Document excerpt ▸

########################################

By now, you’ve probably received quite a lot of advice on how to network but it’s sometimes easier to remember what not to do. Iwona Tokc-Wilde reports
Successful professional networking requires planning and preparation as well as a certain amount of social charm and verbal dexterity that come with years of experience. Fortunately, there are some basic mistakes even a beginner can learn to avoid straightaway.
Not doing your homework means you may find the networking event a complete waste of time, or worse – an embarrassing occasion you will spend days trying to forget.
Find out who else is going. Many event organisers make a list of attendees available beforehand, so use LinkedIn to research a handful of those who you feel would be good to talk to. The best way to avoid stammering for the right words is to know what you’re going to say ahead of time. Can you find something that you and these people have in common to use as a conversation starter? Practise introducing yourself with the ‘elevator pitch’ too.

########################################

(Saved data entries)
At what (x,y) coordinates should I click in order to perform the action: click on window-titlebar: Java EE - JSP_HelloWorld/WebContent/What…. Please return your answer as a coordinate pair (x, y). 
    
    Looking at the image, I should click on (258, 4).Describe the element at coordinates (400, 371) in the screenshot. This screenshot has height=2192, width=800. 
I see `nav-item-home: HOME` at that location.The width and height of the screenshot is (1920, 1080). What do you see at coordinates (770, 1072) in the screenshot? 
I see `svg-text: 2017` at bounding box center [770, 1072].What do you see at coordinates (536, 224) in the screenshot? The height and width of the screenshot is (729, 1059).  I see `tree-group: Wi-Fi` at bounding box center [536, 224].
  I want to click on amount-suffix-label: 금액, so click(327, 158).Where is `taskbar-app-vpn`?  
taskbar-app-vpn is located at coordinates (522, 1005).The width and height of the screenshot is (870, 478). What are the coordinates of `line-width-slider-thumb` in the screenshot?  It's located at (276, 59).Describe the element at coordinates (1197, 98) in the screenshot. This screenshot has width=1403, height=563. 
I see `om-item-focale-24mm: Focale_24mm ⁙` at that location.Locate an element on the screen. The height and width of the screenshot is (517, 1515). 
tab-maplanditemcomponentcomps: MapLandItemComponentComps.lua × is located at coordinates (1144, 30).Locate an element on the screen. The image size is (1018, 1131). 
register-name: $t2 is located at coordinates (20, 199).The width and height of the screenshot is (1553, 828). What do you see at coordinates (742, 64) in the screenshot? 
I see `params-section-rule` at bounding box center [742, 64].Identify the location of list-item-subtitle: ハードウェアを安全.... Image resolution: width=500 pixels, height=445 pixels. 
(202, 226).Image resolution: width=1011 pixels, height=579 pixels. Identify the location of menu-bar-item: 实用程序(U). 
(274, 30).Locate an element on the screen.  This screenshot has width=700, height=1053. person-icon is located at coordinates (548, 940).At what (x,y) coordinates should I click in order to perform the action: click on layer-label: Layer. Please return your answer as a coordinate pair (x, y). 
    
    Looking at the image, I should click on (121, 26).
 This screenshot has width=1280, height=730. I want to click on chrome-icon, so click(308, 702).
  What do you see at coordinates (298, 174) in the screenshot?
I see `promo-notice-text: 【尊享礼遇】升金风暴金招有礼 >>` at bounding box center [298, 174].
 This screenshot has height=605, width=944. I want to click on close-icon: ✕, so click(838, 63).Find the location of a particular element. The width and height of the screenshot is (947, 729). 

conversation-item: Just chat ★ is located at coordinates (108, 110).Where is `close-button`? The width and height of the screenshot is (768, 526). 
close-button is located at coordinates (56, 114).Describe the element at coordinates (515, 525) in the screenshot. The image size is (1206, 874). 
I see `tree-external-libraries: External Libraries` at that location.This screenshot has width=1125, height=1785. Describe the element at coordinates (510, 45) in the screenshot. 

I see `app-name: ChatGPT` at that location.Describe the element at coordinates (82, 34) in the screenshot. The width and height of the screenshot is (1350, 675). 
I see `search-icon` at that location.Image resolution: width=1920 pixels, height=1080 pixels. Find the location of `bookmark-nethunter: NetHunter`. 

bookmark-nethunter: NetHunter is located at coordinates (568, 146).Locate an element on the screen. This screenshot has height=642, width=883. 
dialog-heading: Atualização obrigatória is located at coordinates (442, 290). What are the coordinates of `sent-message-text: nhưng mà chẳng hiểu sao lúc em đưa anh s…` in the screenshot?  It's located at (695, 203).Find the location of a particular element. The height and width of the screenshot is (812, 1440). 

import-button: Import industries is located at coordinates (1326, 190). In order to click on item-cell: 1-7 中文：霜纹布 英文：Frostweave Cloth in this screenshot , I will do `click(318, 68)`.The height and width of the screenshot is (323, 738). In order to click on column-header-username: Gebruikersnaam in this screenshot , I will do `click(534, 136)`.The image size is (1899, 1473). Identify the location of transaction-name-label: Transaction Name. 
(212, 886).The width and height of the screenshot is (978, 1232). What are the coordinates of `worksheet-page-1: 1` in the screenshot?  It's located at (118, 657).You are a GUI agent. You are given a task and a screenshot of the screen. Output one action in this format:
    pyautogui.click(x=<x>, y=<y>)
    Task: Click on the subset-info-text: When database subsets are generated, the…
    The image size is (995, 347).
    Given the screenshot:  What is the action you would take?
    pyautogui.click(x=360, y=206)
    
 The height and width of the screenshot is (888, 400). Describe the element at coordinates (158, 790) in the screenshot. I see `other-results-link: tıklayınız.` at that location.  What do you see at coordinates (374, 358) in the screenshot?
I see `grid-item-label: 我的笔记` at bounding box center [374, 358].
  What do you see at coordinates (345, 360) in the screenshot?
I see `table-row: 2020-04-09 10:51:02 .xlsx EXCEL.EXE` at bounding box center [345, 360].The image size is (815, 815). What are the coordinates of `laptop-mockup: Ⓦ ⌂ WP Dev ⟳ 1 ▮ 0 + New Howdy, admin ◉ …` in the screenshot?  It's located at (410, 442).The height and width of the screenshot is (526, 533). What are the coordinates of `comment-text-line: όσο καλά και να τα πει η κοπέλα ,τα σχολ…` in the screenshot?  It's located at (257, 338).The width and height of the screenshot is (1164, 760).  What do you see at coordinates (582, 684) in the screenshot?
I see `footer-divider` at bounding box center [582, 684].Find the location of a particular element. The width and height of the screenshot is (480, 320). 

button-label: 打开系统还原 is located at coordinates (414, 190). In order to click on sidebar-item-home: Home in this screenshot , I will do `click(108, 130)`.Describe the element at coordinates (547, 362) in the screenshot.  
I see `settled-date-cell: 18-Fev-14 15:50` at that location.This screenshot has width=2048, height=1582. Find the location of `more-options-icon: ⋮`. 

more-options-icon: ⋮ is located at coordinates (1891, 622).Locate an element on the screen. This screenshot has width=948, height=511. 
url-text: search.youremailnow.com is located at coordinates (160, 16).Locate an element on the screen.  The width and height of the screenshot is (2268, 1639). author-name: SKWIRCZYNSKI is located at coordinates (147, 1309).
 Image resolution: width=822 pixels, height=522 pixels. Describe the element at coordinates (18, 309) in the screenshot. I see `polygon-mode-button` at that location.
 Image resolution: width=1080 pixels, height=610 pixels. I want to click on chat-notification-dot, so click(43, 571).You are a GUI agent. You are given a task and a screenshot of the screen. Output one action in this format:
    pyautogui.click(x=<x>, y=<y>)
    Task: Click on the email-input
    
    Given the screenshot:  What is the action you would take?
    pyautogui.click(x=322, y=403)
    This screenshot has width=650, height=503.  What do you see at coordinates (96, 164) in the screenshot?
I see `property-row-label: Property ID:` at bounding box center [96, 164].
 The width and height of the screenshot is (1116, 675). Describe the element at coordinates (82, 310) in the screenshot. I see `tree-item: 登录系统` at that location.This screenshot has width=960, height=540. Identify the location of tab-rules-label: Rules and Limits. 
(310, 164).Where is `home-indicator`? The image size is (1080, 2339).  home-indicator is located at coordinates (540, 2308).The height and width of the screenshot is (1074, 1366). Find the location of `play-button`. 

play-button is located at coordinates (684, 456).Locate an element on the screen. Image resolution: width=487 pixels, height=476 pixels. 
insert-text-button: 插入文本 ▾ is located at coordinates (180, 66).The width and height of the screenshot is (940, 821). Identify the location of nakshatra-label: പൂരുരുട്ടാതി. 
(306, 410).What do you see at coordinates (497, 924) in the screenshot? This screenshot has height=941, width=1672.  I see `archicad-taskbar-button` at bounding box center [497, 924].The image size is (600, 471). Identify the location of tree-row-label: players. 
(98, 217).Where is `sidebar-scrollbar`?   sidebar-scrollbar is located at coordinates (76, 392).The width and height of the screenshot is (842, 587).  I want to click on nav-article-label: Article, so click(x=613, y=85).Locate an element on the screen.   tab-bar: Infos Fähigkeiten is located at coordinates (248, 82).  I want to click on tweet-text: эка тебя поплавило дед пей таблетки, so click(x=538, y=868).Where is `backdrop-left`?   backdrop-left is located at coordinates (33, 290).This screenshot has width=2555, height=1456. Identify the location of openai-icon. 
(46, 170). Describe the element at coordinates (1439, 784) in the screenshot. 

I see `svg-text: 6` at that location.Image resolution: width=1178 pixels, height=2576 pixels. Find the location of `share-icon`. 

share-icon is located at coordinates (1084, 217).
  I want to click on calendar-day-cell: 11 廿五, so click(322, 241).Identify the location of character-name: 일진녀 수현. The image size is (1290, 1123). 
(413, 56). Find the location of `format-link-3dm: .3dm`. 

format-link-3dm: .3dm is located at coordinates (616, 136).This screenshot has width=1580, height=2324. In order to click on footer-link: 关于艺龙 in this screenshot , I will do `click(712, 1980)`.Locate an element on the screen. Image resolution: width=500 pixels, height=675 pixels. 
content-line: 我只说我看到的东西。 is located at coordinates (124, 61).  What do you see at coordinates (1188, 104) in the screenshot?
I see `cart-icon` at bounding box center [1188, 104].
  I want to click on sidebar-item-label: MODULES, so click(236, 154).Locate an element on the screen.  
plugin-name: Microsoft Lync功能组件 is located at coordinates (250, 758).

########################################

Task requirements ▸
**A.** In the networking article, what is the best way to avoid stammering for the right words?
**B.** Does each statement agree with the networking article? Answer yes or no for each, quoting the words that decide it.
(i) Many event organizers share a list of attendees before the event.
(ii) Beginners cannot avoid basic networking mistakes.
(iii) LinkedIn is suggested for researching some of the attendees.
Rely only on the networking article, not the entries.

Outputs by task ▸
**A.** Knowing what you're going to say ahead of time.

**B.**
(i) Yes: "Many event organisers make a list of attendees available beforehand"
(ii) No: "there are some basic mistakes even a beginner can learn to avoid straightaway"
(iii) Yes: "use LinkedIn to research a handful of those who you feel would be good to talk to"